◆ **Problem statement**
Reproduce everything from the line containing "You are a GUI" down to the line containing "pyautogui.click(x=952, y=116)", substituting "settings" for "tuning fork" and leaving all else unchanged. Omit the pictures from your reproduction of the data.

◆ **Records shown**

========

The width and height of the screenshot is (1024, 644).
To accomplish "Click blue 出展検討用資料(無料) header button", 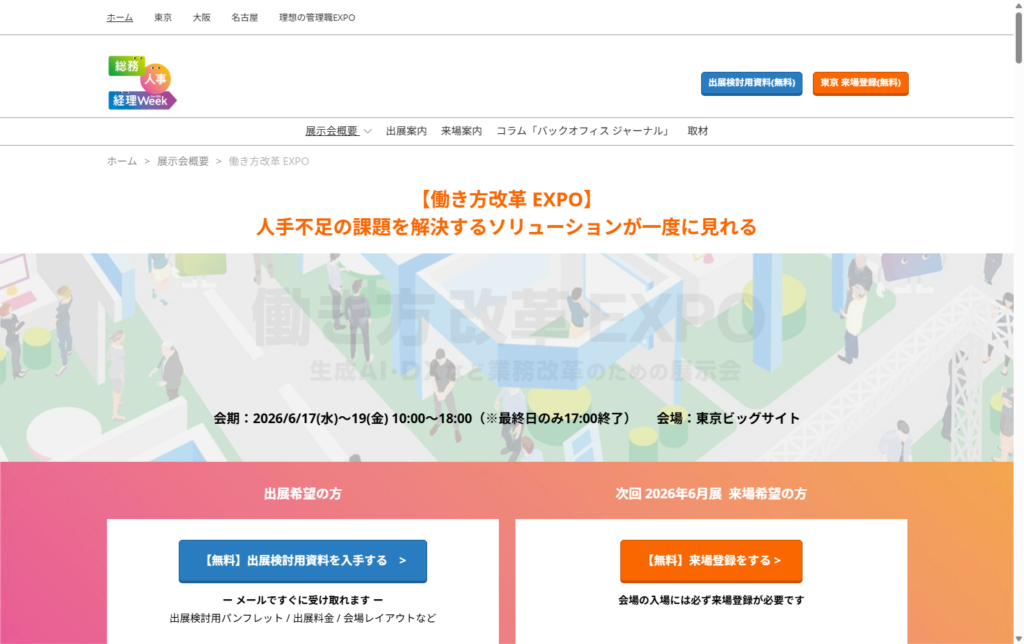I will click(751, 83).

========

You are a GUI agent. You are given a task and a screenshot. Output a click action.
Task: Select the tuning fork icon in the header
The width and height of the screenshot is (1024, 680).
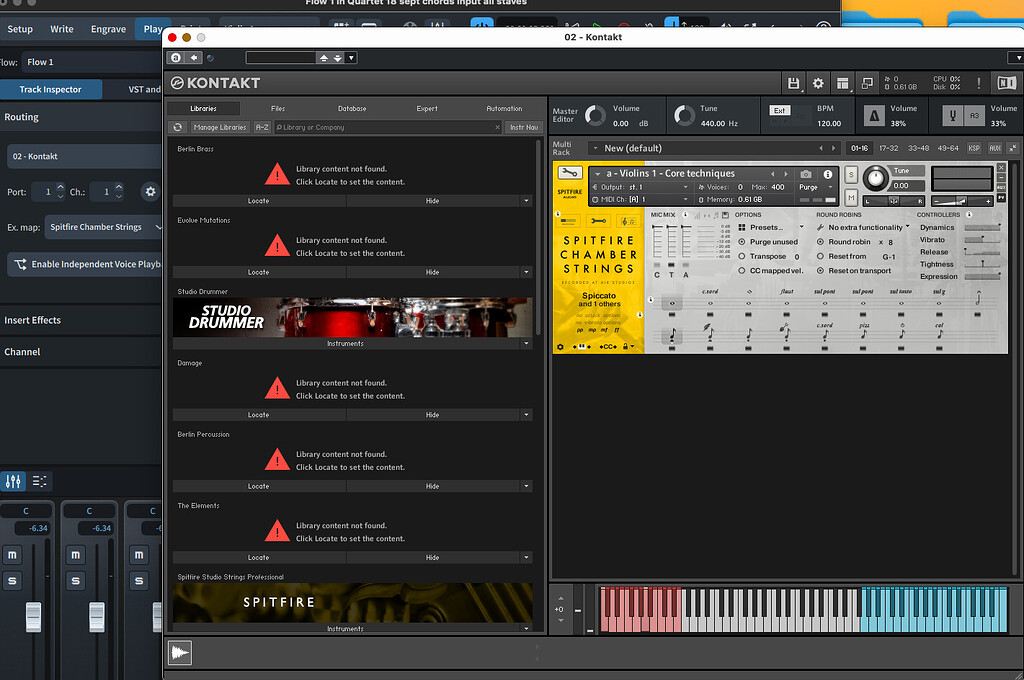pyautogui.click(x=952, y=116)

========

◆ **Completed task**
You are a GUI agent. You are given a task and a screenshot. Output a click action.
Task: Select the settings icon in the header
The width and height of the screenshot is (1024, 680).
pyautogui.click(x=952, y=116)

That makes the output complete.